The company was just getting in on the fun other Twitter users were having with the story.

One Twitter user even tweeted a photo of himself with the robot, taken a few days prior to Monday’s incident. He joked that the robot had seemed “happy” and “healthy” then.

Some saw the accidental drowning as a win for humans, who are at risk of losing their jobs to robots, as Elon Musk has warned previously.

Read: Will Robots Take Your Job? Elon Musk Thinks We Have 30 Years Until AI Is Better Than Us At Everything

Other users had suggestions about how to prevent this from happening in the future.

The responses the photos of the drowned bot brought on were mostly lighthearted. Many Twitter users made connections between the robot called Marvin in the book and film, The Hitchhiker's Guide to the Galaxy. Other users responded to the tweets of the incident with references to the show Doctor Who, and of course R2-D2 from Star Wars.

It’s currently unclear why the robot took the plunge and the incident is under investigation.
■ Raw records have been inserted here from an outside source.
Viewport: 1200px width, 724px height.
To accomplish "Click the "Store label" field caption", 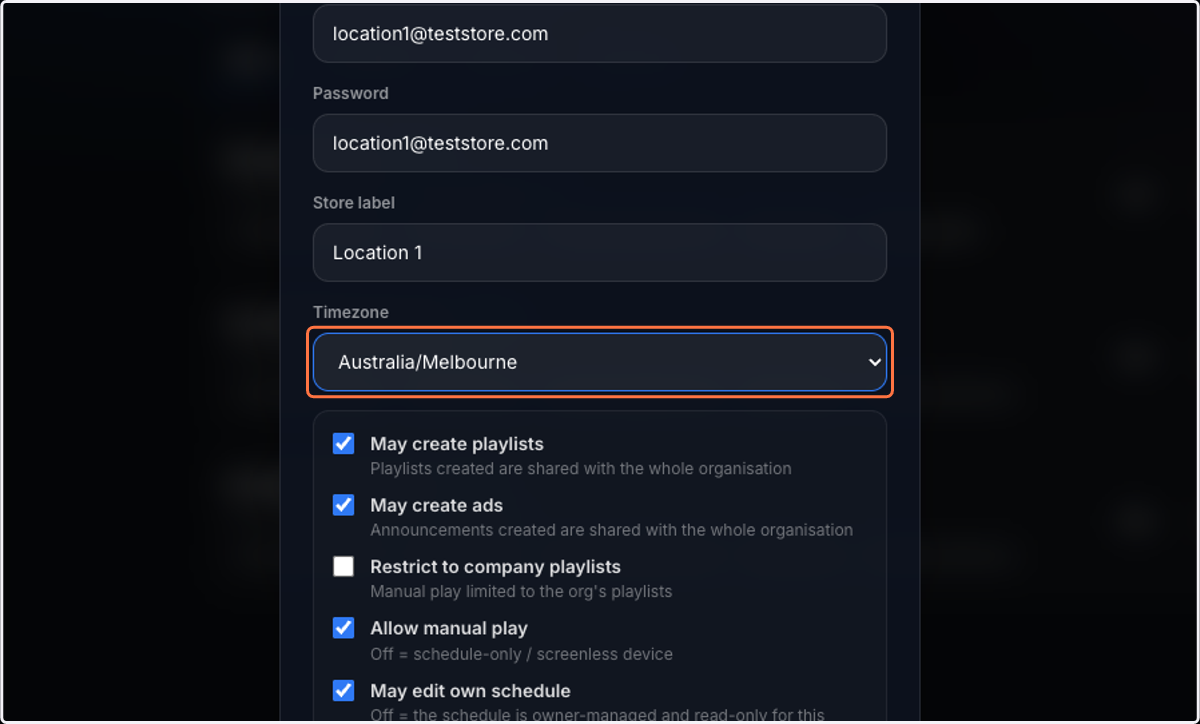I will [354, 203].
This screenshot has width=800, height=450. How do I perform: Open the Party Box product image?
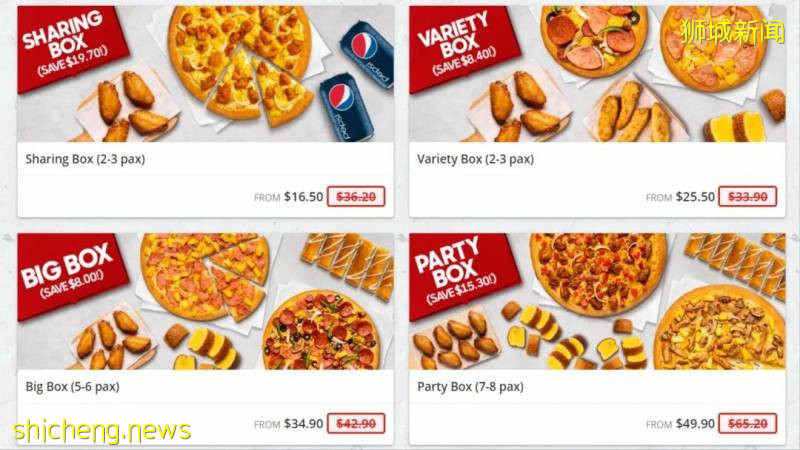coord(597,301)
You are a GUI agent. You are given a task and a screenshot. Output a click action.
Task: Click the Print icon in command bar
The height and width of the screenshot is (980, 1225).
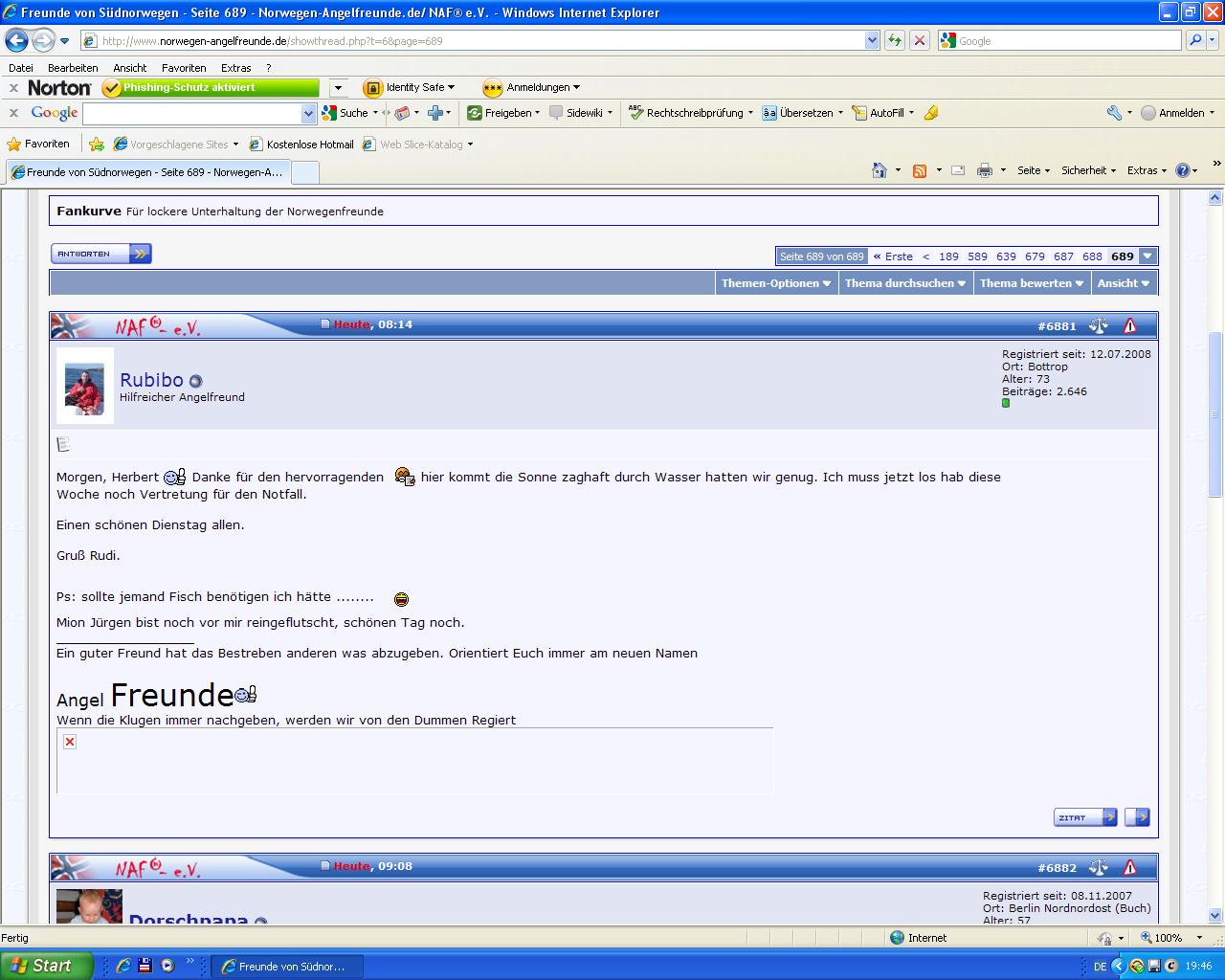pyautogui.click(x=984, y=170)
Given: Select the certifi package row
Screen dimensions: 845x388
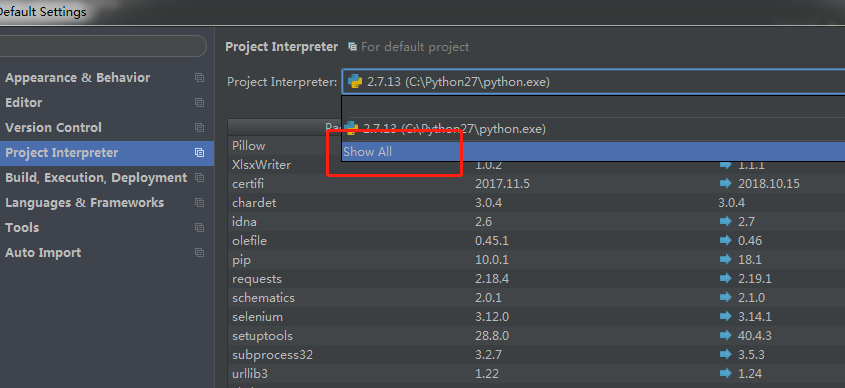Looking at the screenshot, I should (x=536, y=184).
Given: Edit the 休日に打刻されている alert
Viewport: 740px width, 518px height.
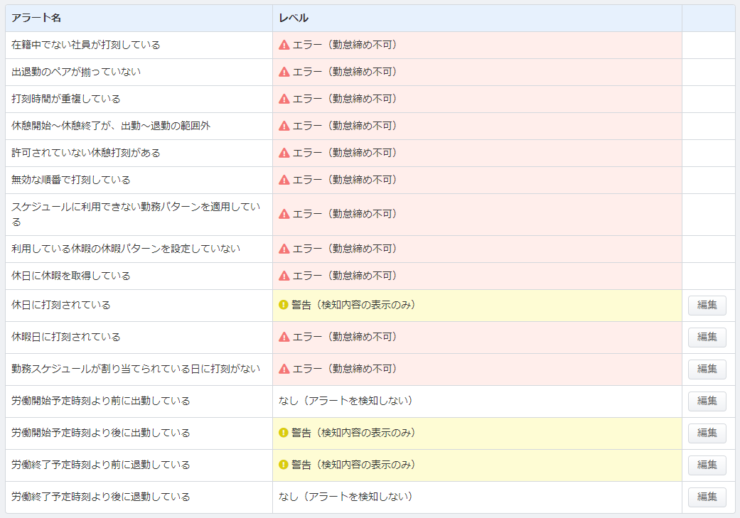Looking at the screenshot, I should (x=707, y=305).
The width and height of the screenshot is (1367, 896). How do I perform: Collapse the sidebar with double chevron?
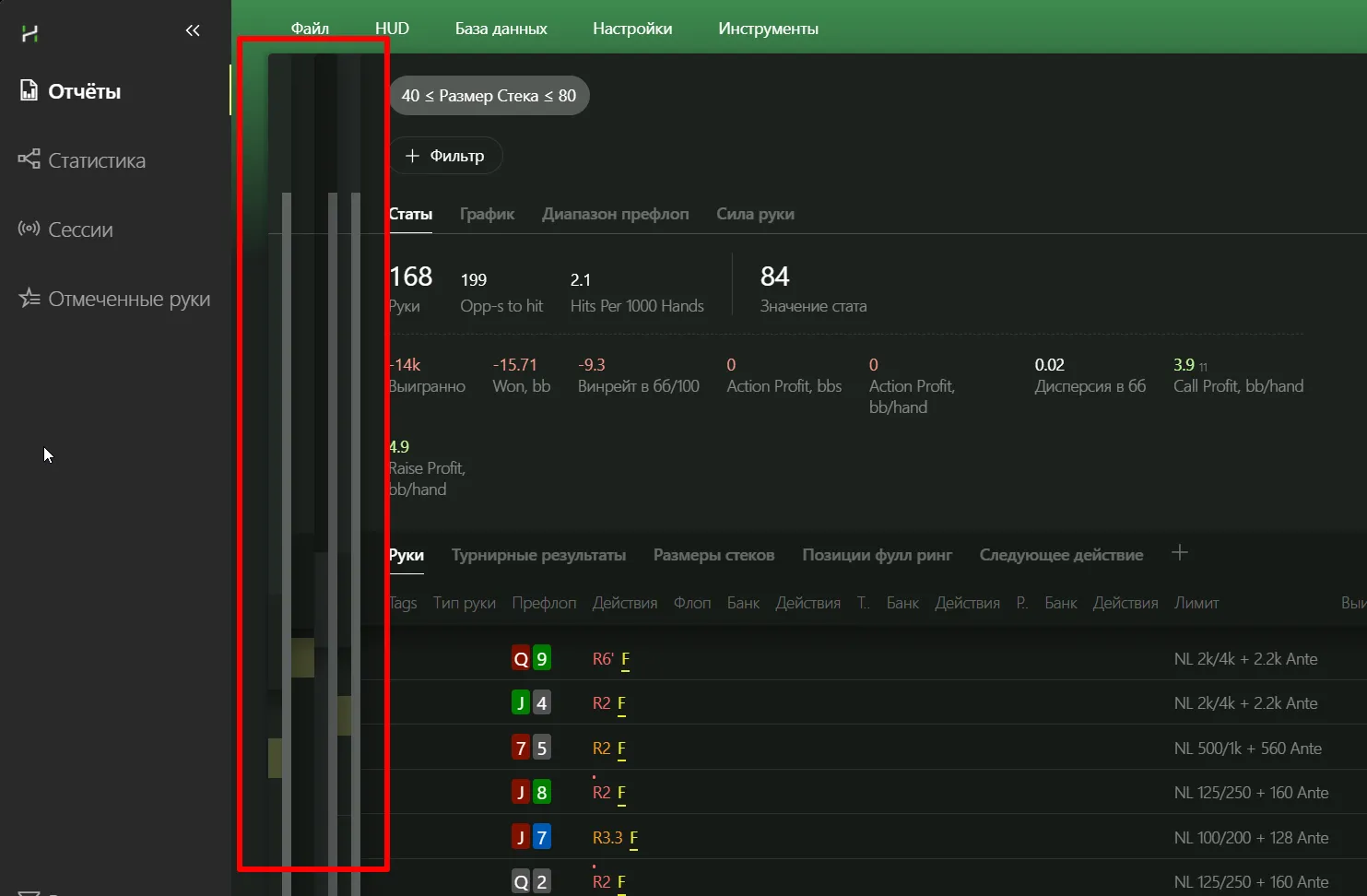(193, 30)
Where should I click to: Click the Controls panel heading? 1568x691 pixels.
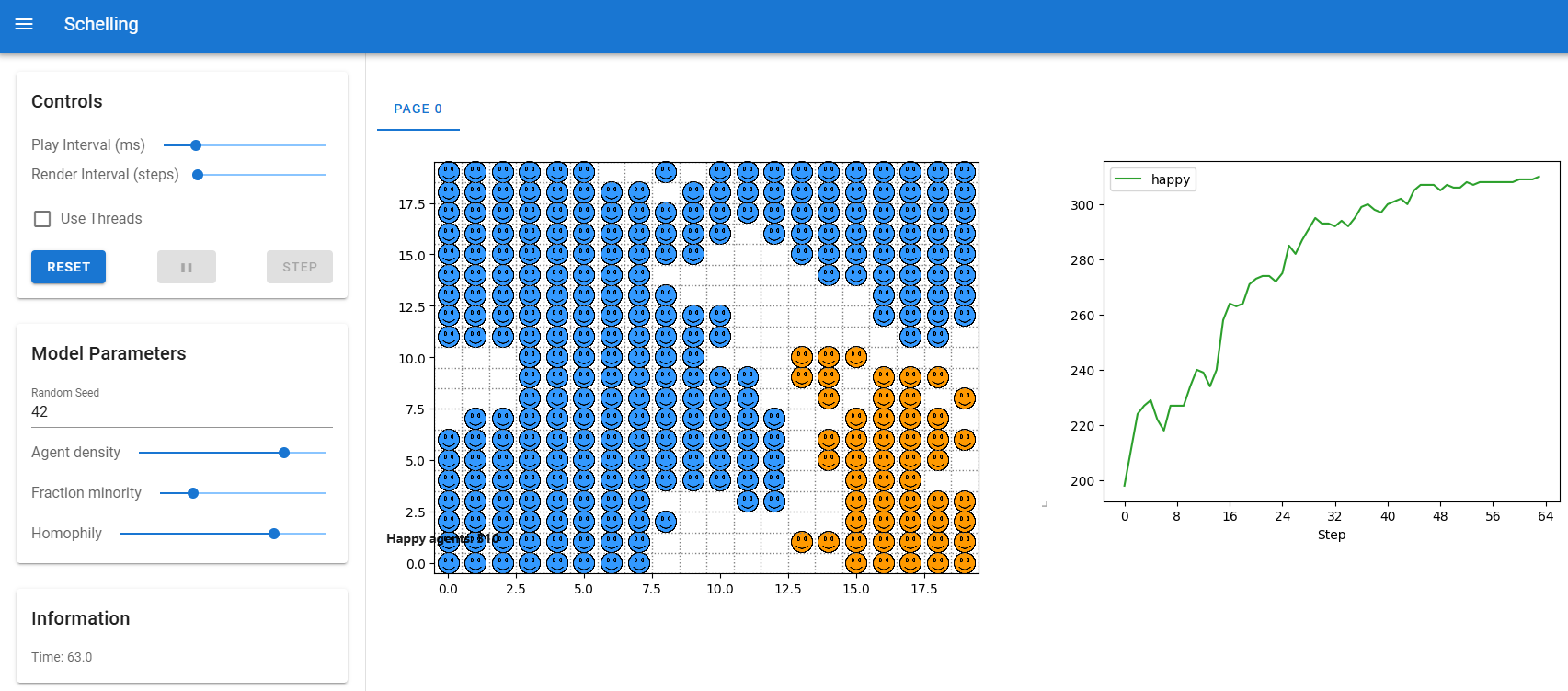[x=67, y=101]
Knightscope is sending a new robot this week, as their agreement with Washington Harbour states, at no extra cost, Stacy Dean Stephens, VP President Marketing & Sales at Knightscope told International Business Times. The robot, that stands at about five feet tall and weighs about 300 lbs, is equipped with several sensors to prevent it from running into any walls, water hazards or other areas of obstruction.

The size of the robot made it a bit difficult to retrieve from the water even though it wasn’t very deep. The photos of human security and maintenance workers trying to lift it up the steps into the fountain show what a difficult time they were having.

Knightscope called Monday's incident "isolated," so hopefully the next robot assigned to Harbour won't face the same fate.